Sur le point d’emboîter le pas à Don qui disparaissait dans la nuit, Sheldon se tourna vers Mac, un peu inquiet de voir celui-ci s’appuyer au mur.
- Oui ! Tout va bien ! C’est juste le contrecoup de la chaleur qui règne à l’intérieur de cette fournaise, répliqua le lieutenant d’un ton ferme.
- Et de quelques nuits sans sommeil je présume, compléta le médecin.
- Ce n’est pas le moment de me faire un check-up doc ! Occupez-vous de Flack et je m’occuperai de moi ! Filez, je m’occupe de récupérer la voiture !
Obéissant à l’ordre, Hawkes s’élança sur les traces de Don. Il entendit les pas de Mac qui s’éloignaient vers la droite, là où ils avaient laissé leur véhicule, juste derrière celui de Danny et de l’agent Spikes.
En quelques pas rapides, Sheldon eut de nouveau Flack en ligne de mire et il ralentit alors la cadence. Et puis les événements se bousculèrent : une silhouette s’interposa soudain entre lui et le policier :
- Attention : un homme semble avoir pris Flack en filature, murmura-t-il dans son micro.
- Signalement ? ordonna la voix de Silesman.
- Grand, plutôt baraqué, c’est tout ce que je peux en dire : il porte un sweet à capuche, je ne peux pas vous dire s’il est blanc ou noir ou de quelle couleur sont ses cheveux.
- Groupe 2, vous vous approchez ! ordonna l’agent du FBI.
- Reçu ! répliqua la voix de Danny dans l’oreillette de Sheldon et un bruit de moteur fit écho à sa réponse, indiquant que les deux policiers venaient rejoindre leur collègue.
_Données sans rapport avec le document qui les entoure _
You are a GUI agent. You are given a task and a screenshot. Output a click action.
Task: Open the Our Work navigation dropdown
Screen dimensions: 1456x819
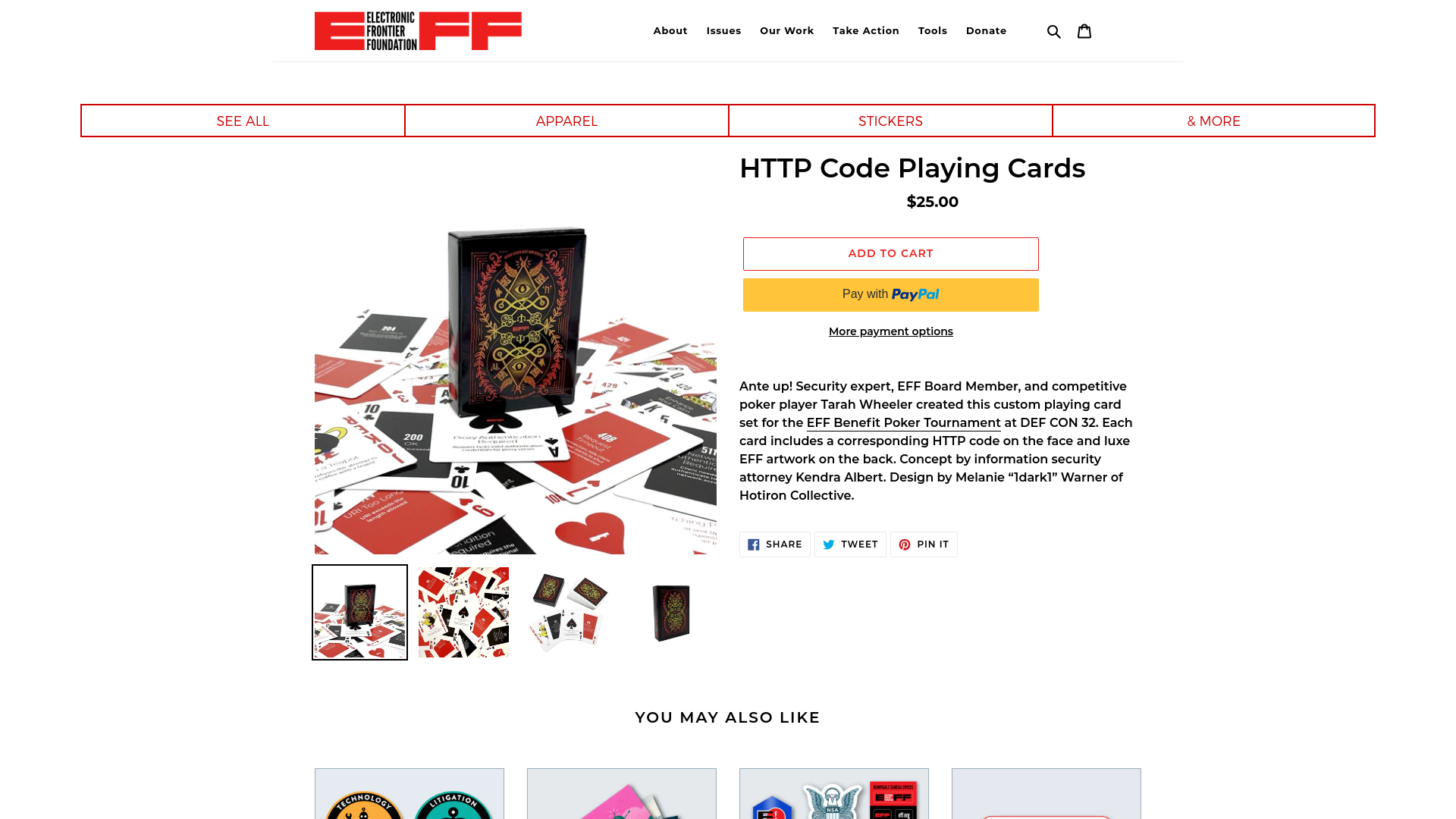(787, 31)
Celui-ci restait plusieurs mètres derrière les deux hommes : son cœur s’emballa lorsqu’il constata que le second accélérait le pas pour rejoindre le premier.
Don savait qu’il était suivi et il savait que ce n’était pas l’un de ses équipiers : jamais ils ne se seraient tenus aussi près, au risque de faire capoter leur souricière. Il se raidit, entendant les pas qui approchaient toujours plus. Puis, au moment où il sut que l’homme était juste derrière lui il se retourna brusquement :
- Qui êtes-vous ? Qu’est-ce que vous me voulez ? demanda-t-il sèchement.
- Je t’ai vu au bar, tu me plais ! répliqua l’homme. Je croyais que tu allais partir avec ton mec mais…
- Ce n’est pas mon mec. On a juste passé un bon moment ensemble.
- Ben on pourrait en passer un aussi, si tu veux… Tu es tout à fait mon type tu sais !
Et l’homme se jeta sur lui pour l’embrasser.
- Arrêtez-vous ! Police ! Les mains en l’air !
Les phares d’une voiture vinrent éclairer la scène et l’agresseur, reculant tout en jetant des regards affolés autour de lui, se vit cerné par quatre hommes brandissant des armes tandis que celui sur lequel il avait jeté son dévolu reculait de trois pas puis revenait vers lui en présentant une paire de menottes tout en lui disant :
- Police ! Vous êtes en état d’arrestation ! Veuillez mettre vos mains derrière le dos !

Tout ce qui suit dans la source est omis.